Listez chacune des lignes ci-dessous qui contiennent la chaîne « Task », en tenant compte des majuscules et des minuscules.

-.-.-

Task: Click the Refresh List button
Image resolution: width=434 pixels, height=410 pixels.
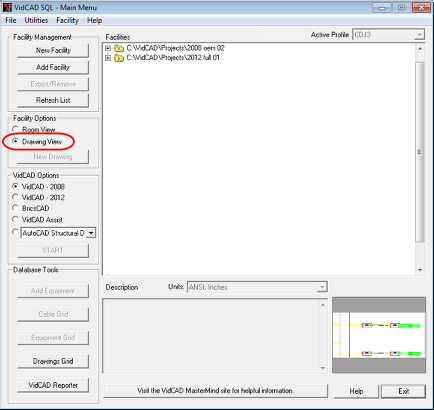Action: (53, 100)
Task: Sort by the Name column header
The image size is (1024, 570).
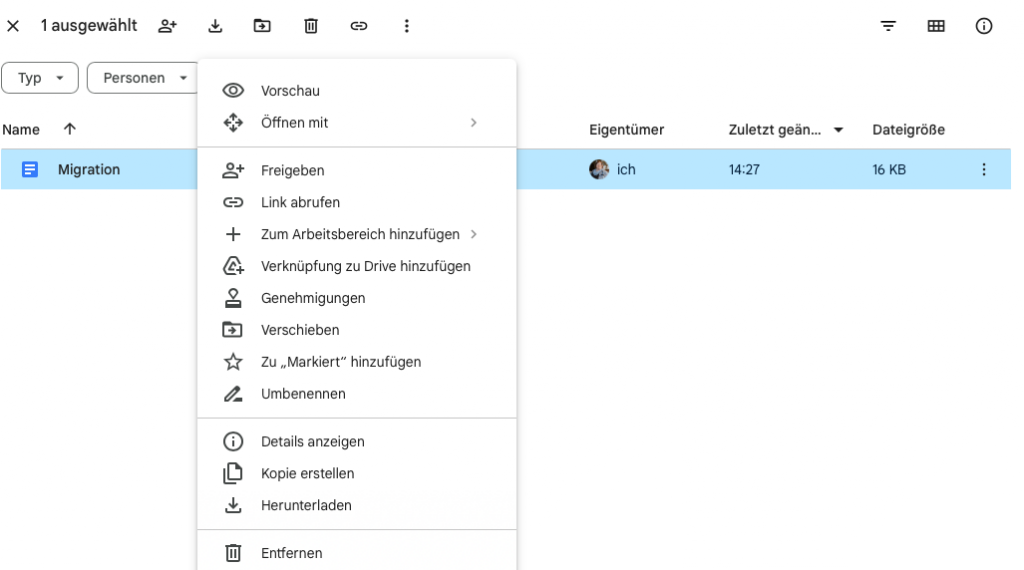Action: [21, 130]
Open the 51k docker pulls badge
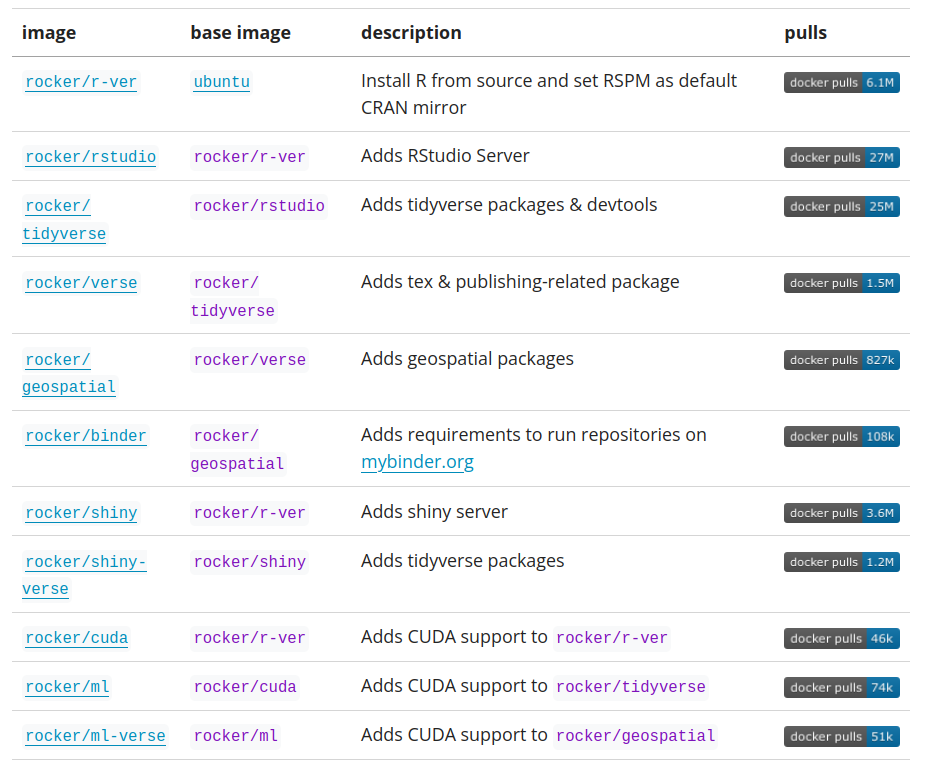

-.-.-

— Résultat attendu —
Task: Click the Refresh List button
Task: Sort by the Name column header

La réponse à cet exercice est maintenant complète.